His first, “Rosewater,” in 2014, was also political, but it was a grueling, sometimes brutal true story of a journalist who was locked up in Iran under charges of espionage. Maybe it was something the politically astute Stewart needed to get out of his system.
With “Irresistible,” we get the Stewart most of us know and dig from his “Daily Show” days - a smart, satirical stab against the political establishment. His script is, at once, both a little silly and quite biting.
The terrific opening credits offer bits and pieces of the buildup to and fallout from the 2016 presidential election, and introduces us to Gary Zimmer (Steve Carrell), a political strategist working for Hillary, and to his counterpart Faith Brewster (Rose Byrne), strategizing for Trump. Moments into the film, Gary finds himself licking his wounds, wondering what to do next.

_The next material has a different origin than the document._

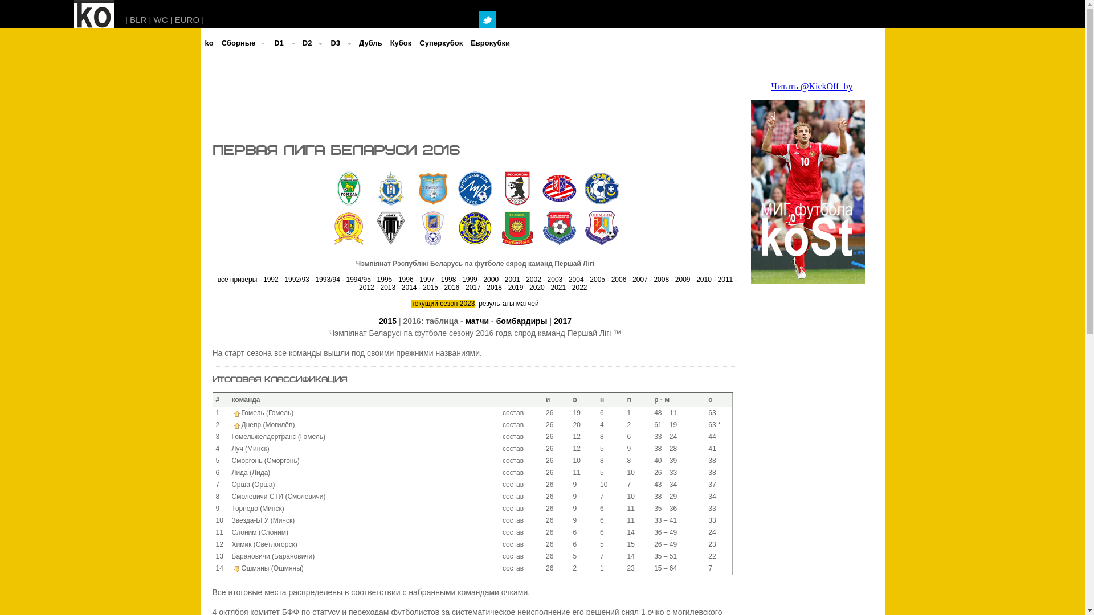  What do you see at coordinates (725, 279) in the screenshot?
I see `'2011'` at bounding box center [725, 279].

It’s safe to say that Jon Stewart knows his politics, as do these two characters, and the resulting story is only slightly far-fetched. Due to the way it unfolds and to how the cast makes it feel that they’re really living their roles, most of “Irresistible” is completely believable.
The central story begins in the fictional town of Deerlaken, Wisconsin. The rural community is reeling from the closure of a military base, with businesses being boarded up left and right. Local farmer and former Marine Colonel Jack Hastings (Chris Cooper) - about as apolitical a man as you could find - is giving a passionate speech at a local town hall, sticking up for some local folks who are hurting. He’s caught on video, the video goes viral, and it comes to the attention of Gary, who likes what he sees, and is champing at the bit to get back in the game.
The plan is to visit the deep red state of Wisconsin, introduce himself to Jack, get him to run as a Democrat in the local mayor’s race, beat the Republican incumbent, and expand the Democratic base ... and earn back any points he lost in the national election.
If this sounds a bit serious for a comedy, don’t worry. It comes around, fairly quickly. Gary is a sharp fellow, who does his job well, but he’s not used to working in situations that are “below his standards.” “What do you mean you don’t have Wi-Fi,” he wonders when he arrives in town. After convincing Jack to get in the race, a TV ad he puts together refers to the candidate as being “a redder kind of blue.” In assembling a staff of volunteers, Gary discovers that while they’re nice folks, they’re rubes compared to who he usually works with.
When the Republican National Committee gets wind of this threat to their red state, they send Faith- as cool an operator as Gary - to town to even the playing field, and the story switches gears to become a competition between the consultants, both of whom are fish out of water in Wisconsin, which adds to the comedy.
The plot picks up steam through another character, Jack’s daughter Diana (Mackenzie Davis), recently back from college, and wanting to help her widower dad through all of this craziness.
The small-town race garners national attention after money starts pouring in from both the DNC and the RNC, from big-city fundraisers, and from newly formed Political Action Committees. Things get intriguing, things turn nasty, and newer and “better” campaign strategies take hold as election day approaches.
One of the best things about the film is that it’s not at all partisan. Yes, the Democrats are portrayed as the story’s “good guys” - at least that’s what the characters believe. But it’s really much more about the fact that the whole political system is screwed up. Another great component is the presence of Steve Carrell, whose acting style is perfect for this sort of role, and who shares a lot of comic sensibilities with Stewart from Carrell’s days as a correspondent on “The Daily Show.”
One warning: There’s lots of casual cursing. One suggestion: Stay for the end credits. They’re even better than the opening ones.
“Irresistible” premieres on streaming platforms on June 26.
Ed Symkus can be reached at email@example.com.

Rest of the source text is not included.